Has Faleomavaega Lost His Mind?

Or am I missing something here?

The huge international financial crisis has preoccupied virtually everyone in Washington for the past 10 days. Last weekend the Bush administration crafted a plan to bail out Wall Street and handed it over to Congress for consideration. Virtually everyone in Congress has been on hand to protect their interests while trying to reach consensus on a solution. By Wednesday, even Sen. McCain suspended his campaign to return to Washington to work on the issue. Barack Obama also joined him in Washington.

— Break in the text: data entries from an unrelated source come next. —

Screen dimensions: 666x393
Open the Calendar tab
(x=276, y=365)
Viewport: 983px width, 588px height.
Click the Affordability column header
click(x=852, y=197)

I was astounded to see that while Congress was beginning to burn the midnight oils in Washington last weekend, Faleomavaega was coming down the stairs from the Sunday night Hawaiian Airlines flight. Clearly, I thought, he was home for Fuimaono's funeral. Fui gave him start in politics and as a paramount chief presided over a huge clan with lots of votes. Faleomavaega no doubt would be delivering a major eulogy.

So, I was surprised to learn he actually left Wednesday to "return to Washington" (according to KHJ News), a day before the funeral. Then I saw a statement by Senator Salanoa on www.manuatele.net criticizing Eni for not remaining in Washington to protect our interests and concluded he must have bowed to pressure for him to return to his duty station.

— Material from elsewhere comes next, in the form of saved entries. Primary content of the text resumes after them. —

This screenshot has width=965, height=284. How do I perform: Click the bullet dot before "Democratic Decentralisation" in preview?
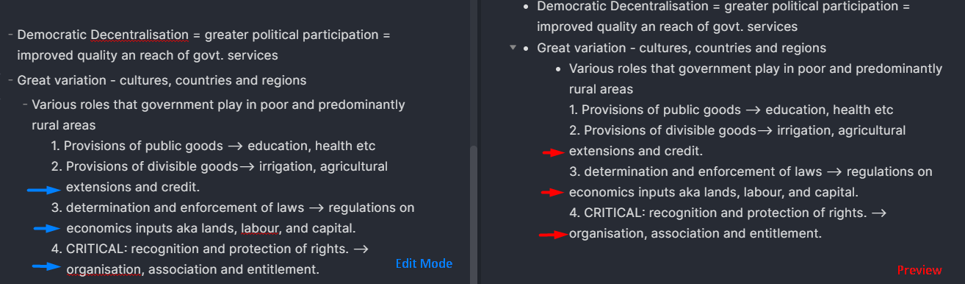point(526,7)

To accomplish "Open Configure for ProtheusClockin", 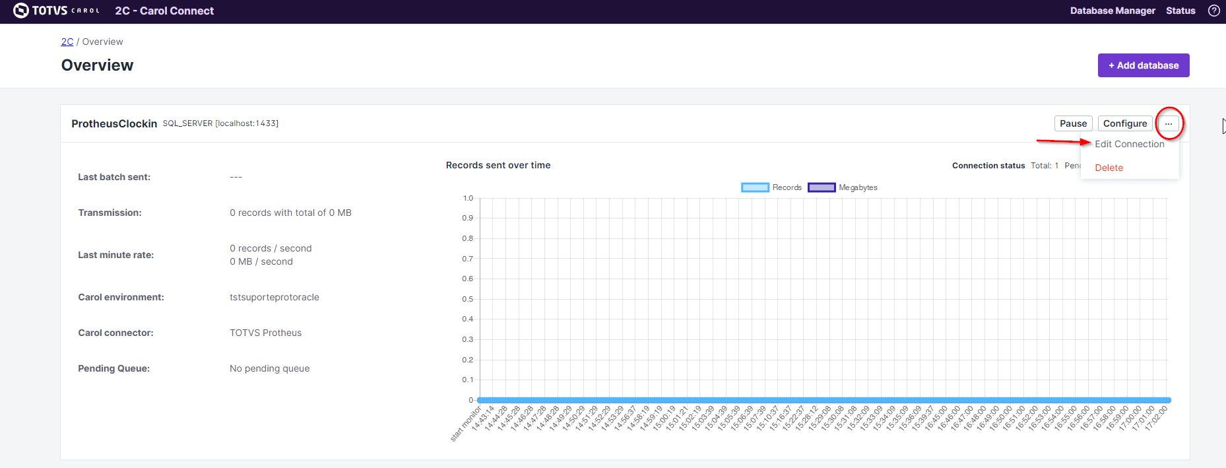I will [1124, 123].
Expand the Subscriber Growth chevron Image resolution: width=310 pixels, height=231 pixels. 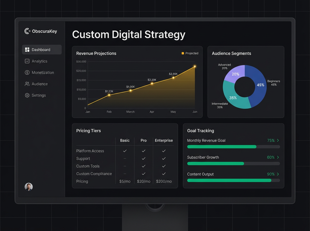(x=278, y=157)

Then I read this morning's paper. My astonishment is now complete. According to Samoa News, Faleomavaega is NOT in Washington (where the crisis continues) but in Missouri for the retirement ceremony of Command Sgt. Maj. Falaniko.

Has he lost his political mind? His place is in Washington but a political case could be made, I suppose, for attending the Fuimaono funeral. He tried to attend the funeral of High Chief Fai'ivae last year while Congress was in session until the Speaker demanded he stay in Washington. I have trouble understanding his rationale for being neither in Washington nor at Fuimaono's funeral any more than I could understand his decision to miss the coronation of the King of Tonga and Secretary Rice's summit with Pacific foreign ministers in Apia in order to hand deliver a birthday card to a Chinese billionaire in Hong Kong. Something doesn't compute.

Monday, September 22, 2008

Faleomavaega has another fake hearing

Well, our boy is at it again. Last week while world financial markets were crashing all around everyone, Faleomavaega orchestrated another toy hearing--this time on Capitol Hill. Perhaps he was stung too much by his laughable "field hearing" on minimum wage earlier this year, so he retreated to the safety of Capitol Hill to hold a hearing on the establishment of a federal court in American Samoa. If you weren't in the hearing room, you could watch it on the internet. Once again he was in shirt sleeves with not even the hint of his trademark bolo tie anymore--thus completely flouting the business dress code of Washington and embarrassing the territory in the process.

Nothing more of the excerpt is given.